Writes Robert Lukcy in IEEE Spectrum:
Engineering today feels like that window seat on the airplane. Those can’t be real transistors and wires down there, can they? Watching the simulations on my computer monitor is like watching the movie on the airplane – an unreality wrapped in another unreality. I feel that I have lost touch with Edison’s world of electricity – a world of black Bakelite meters, whirring motors, acrid chemical smells, and heated conductors. I miss Heathkits and the smell of molten solder and burning insulation – the sensual aspects of engineering that have been replaced for many of us by the antiseptic, ubiquitous, and impersonal CRTs.
I have a deeper worry that math itself is slipping away into the wispy clouds of software that surround us.
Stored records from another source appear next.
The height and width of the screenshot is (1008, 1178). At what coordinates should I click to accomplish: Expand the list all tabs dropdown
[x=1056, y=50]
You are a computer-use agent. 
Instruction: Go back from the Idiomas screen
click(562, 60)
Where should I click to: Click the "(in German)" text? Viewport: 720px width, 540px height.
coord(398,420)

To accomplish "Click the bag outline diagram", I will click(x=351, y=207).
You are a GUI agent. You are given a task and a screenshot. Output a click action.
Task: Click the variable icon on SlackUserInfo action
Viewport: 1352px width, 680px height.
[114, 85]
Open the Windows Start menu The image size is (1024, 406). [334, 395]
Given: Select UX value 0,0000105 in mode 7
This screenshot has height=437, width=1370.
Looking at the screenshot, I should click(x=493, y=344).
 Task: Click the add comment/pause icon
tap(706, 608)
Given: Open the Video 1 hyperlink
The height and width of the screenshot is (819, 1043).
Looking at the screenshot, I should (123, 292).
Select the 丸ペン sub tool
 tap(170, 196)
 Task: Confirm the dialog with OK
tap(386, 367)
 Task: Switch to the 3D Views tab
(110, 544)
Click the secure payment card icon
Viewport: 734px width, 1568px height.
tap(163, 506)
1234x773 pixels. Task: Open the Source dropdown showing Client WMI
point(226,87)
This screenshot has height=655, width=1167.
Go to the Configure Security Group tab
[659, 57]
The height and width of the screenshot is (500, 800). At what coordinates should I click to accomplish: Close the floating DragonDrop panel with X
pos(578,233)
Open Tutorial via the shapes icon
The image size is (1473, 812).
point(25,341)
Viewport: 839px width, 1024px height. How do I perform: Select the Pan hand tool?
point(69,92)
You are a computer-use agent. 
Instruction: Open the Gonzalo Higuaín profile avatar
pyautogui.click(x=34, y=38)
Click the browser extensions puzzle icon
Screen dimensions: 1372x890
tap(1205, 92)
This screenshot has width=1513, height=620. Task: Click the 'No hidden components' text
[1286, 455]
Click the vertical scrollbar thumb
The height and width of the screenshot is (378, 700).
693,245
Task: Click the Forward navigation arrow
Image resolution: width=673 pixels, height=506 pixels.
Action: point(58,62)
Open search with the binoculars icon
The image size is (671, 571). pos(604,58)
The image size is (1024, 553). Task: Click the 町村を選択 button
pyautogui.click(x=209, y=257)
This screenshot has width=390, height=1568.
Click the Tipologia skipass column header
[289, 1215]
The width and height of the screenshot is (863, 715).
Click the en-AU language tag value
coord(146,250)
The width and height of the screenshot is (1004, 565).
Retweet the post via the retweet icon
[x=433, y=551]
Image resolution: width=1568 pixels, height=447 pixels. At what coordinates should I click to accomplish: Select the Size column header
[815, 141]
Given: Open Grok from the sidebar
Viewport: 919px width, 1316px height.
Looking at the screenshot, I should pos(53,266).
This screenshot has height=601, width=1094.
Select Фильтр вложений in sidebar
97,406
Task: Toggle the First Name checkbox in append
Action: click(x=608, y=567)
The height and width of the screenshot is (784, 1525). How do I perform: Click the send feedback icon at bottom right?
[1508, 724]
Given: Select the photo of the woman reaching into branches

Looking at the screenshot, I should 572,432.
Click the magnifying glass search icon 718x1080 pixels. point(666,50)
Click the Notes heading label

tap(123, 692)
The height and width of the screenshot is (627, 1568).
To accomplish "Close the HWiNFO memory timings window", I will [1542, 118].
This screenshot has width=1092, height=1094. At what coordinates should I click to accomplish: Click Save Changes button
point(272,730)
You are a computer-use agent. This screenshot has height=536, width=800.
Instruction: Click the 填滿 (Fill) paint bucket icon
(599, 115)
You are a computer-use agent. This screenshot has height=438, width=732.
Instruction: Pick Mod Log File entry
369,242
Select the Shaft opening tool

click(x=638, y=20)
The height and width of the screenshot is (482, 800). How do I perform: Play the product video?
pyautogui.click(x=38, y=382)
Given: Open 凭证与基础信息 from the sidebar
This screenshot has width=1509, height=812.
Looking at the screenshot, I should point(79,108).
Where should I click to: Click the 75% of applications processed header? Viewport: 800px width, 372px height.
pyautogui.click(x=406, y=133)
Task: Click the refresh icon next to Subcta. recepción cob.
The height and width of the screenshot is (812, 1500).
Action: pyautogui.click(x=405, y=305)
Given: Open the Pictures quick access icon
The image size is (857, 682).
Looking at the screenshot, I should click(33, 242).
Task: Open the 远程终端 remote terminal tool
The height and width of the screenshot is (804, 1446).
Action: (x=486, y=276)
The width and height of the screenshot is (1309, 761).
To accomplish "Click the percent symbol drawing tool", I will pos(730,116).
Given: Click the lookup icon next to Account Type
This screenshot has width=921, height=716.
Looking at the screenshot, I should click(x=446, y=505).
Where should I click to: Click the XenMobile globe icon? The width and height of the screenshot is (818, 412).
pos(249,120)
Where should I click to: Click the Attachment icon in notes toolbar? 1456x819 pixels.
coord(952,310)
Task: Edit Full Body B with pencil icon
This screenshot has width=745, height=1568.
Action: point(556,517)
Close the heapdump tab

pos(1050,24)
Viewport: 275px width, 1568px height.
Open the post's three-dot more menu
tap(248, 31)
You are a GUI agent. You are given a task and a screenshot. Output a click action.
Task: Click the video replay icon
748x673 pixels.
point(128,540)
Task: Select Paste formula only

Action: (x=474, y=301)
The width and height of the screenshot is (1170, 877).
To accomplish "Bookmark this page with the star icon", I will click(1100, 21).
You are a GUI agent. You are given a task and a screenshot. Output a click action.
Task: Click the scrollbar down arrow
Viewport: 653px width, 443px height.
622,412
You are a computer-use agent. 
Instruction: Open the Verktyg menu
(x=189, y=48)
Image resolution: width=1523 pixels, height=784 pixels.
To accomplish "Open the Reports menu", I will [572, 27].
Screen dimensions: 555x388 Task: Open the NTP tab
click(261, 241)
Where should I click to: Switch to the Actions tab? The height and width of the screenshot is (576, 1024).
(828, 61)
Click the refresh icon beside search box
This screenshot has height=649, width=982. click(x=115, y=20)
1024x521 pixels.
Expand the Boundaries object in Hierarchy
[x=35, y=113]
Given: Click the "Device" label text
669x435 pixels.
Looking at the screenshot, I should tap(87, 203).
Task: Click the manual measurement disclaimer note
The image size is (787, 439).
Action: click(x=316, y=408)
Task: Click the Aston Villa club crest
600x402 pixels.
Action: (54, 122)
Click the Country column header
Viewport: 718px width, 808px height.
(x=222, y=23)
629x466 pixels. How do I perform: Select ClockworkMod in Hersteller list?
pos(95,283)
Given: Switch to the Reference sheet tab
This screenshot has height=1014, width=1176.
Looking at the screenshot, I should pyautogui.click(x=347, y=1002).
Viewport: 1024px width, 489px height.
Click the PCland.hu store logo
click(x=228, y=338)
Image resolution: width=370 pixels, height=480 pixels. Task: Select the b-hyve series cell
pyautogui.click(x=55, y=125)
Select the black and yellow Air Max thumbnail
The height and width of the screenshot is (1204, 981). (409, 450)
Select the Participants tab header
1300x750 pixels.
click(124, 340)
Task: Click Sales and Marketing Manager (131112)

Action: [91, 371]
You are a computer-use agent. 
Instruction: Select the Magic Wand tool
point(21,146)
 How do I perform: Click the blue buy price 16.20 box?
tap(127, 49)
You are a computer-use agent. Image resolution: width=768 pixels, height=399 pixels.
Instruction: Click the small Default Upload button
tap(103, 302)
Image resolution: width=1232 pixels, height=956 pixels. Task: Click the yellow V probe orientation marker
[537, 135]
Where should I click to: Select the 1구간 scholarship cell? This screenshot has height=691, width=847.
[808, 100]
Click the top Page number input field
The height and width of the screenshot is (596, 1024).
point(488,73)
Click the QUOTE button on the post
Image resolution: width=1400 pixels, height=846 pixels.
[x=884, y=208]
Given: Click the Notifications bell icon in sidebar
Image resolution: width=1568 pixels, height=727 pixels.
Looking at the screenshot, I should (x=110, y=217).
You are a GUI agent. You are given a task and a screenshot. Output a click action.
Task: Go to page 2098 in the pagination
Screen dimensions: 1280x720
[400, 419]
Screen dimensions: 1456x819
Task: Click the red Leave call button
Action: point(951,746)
I walk down the aisles of laboratories, and I see engineers staring vacantly into monitors, their desks piled high with anachronistic paper detritus. Is anyone doing math by hand any longer, I wonder? Do they miss the cerebral nourishment of solving equations? Perhaps math in the future will be the exclusive province of a cult of priests that embeds its capability in shrink-wrapped, encrypted software.
I can’t believe that 20 years from now engineers will still stare into displays, run CAD tools, and archive their results in PowerPoint. But what will they do? My deepest fear is that the reality gap becomes so great that the best-selling software will be called Engineer-in-a-Box.
Perhaps the best thing I learnt in my engineering is the ability to think differently – there are multiple ways to approach the same problem. If one does not work, then try another. Engineering instills in one discipline and logical thinking laced with a practicality, because at the end of the day one has to solve real-world problems.
I may not remember much of what I learnt within the classroom during by BTech and MS days, but I do know that I would not have been what I am had it not been for my learnings in the schools of Electrical Engineering at IIT and Columbia.